## Supplied information:

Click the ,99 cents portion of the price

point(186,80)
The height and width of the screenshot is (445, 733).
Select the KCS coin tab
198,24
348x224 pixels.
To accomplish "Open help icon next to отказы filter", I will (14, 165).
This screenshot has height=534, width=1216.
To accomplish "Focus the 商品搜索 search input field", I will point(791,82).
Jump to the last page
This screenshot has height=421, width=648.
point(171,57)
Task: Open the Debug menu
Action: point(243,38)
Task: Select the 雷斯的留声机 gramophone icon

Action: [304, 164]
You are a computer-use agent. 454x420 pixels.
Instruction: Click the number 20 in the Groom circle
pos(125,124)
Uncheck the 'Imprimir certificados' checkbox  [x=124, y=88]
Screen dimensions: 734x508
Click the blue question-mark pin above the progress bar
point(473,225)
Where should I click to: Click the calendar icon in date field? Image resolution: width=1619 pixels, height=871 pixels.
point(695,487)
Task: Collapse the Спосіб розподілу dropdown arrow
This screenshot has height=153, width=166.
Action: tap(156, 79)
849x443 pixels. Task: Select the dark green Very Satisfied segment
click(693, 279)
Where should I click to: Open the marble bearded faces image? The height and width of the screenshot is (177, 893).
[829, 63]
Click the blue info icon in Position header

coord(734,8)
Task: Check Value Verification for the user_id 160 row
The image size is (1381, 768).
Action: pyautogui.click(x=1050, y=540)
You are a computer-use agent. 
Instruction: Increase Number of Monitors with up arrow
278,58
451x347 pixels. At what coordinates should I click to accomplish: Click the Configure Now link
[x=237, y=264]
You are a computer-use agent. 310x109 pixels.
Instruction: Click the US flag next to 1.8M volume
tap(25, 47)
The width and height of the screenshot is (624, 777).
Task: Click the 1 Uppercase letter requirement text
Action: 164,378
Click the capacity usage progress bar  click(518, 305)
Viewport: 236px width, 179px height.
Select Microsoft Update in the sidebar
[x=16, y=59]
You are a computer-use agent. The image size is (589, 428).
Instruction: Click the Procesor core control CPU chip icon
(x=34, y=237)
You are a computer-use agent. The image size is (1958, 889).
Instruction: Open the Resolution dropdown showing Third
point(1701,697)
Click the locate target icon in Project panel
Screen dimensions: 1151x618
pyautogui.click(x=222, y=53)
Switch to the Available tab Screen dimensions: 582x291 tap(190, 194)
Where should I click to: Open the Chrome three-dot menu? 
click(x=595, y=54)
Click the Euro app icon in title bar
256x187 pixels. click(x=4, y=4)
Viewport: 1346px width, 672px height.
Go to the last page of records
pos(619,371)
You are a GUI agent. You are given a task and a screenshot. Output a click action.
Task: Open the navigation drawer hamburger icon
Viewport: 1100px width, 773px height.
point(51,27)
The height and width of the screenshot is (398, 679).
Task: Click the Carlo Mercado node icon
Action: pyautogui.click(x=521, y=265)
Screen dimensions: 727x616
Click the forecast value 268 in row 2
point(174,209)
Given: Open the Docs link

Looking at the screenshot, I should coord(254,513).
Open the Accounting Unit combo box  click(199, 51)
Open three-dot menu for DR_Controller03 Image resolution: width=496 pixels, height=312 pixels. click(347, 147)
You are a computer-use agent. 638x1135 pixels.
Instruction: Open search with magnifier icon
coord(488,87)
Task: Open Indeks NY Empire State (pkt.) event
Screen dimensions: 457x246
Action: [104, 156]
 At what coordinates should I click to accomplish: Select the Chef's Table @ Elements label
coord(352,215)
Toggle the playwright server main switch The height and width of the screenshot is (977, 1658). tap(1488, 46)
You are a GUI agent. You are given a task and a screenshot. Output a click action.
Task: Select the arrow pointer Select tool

## Request:
Starting at the line that contains "You are a computer-use agent. 638x1135" and ending at the last line of the data, write those lines out again, requests and all. Shift every coordinate in the answers up by 72.

## Exercise result:
You are a computer-use agent. 638x1135 pixels.
Instruction: Open search with magnifier icon
coord(560,159)
Task: Open Indeks NY Empire State (pkt.) event
Screen dimensions: 457x246
Action: [176, 228]
 At what coordinates should I click to accomplish: Select the Chef's Table @ Elements label
coord(424,287)
Toggle the playwright server main switch The height and width of the screenshot is (977, 1658). tap(1560, 118)
You are a GUI agent. You are given a task and a screenshot. Output a click action.
Task: Select the arrow pointer Select tool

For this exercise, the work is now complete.